CBI survey jobs losses in financial services will rise sharply as profitability and business volumes slump.

Job losses in financial services will rise sharply in the coming months as profitability and business volumes fall at record rates, according to a survey from the CBI and PriceWaterhouseCoopers.

Business was lower across all customer bases in the past three months, particularly financial institutions and individuals. Meanwhile incomes fell heavily, and the cost of credit increased for a third consecutive quarter.

Job losses continued, and are set to accelerate in the next quarter. 99% of firms think that it will take more than six months for normal market conditions to return.

John Cridland, CBI Deputy Director-General, said: “One year after the credit crunch first took hold, business volumes and profitability in the financial sector have taken their hardest hammering yet. Firms have become more fearful about the extent and length of the credit crunch, and they are now looking to cut more jobs and scale back investment.

“The survey paints an increasingly bleak picture of the sector, but the dramatic turbulence across the world of finance over the past fortnight, and the renewed paralysis in interbank markets, will only have depressed market confidence even further.

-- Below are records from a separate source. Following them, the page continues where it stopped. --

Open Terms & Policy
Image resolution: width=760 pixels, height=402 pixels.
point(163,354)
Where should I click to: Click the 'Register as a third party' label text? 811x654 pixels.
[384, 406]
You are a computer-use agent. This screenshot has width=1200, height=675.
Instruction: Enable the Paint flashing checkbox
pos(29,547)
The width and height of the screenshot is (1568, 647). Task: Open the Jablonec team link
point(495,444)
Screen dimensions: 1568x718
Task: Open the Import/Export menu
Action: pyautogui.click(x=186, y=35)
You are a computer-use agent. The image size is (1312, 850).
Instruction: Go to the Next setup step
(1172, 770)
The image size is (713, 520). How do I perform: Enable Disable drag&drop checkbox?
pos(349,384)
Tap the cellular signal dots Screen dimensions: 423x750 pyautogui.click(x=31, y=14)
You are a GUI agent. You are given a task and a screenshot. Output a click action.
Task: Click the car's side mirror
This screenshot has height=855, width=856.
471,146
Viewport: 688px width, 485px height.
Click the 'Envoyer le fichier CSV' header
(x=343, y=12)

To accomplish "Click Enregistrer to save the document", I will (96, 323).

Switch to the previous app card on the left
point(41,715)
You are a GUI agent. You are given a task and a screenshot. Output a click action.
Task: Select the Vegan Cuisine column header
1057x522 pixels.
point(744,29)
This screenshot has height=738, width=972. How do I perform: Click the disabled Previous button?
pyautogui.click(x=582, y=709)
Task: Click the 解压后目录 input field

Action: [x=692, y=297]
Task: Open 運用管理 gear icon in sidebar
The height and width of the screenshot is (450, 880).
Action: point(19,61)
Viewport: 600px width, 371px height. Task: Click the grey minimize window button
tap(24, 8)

“Difficulties in this crucial sector will have huge implications for the rest of the UK economy.”

Asked how their business volumes had fared in the three months to early September, 10% of firms said they had risen, while 61% said they had dropped. The resulting balance of -51% was much worse than expected, and was the weakest result since the survey started in December 1989. Volumes are expected to fall again over the coming three months, but at a slower rate (-31%).

Profitability in the sector declined at a record rate, as a balance of 49% of firms reported a fall, and this rate is set to continue over the next three months.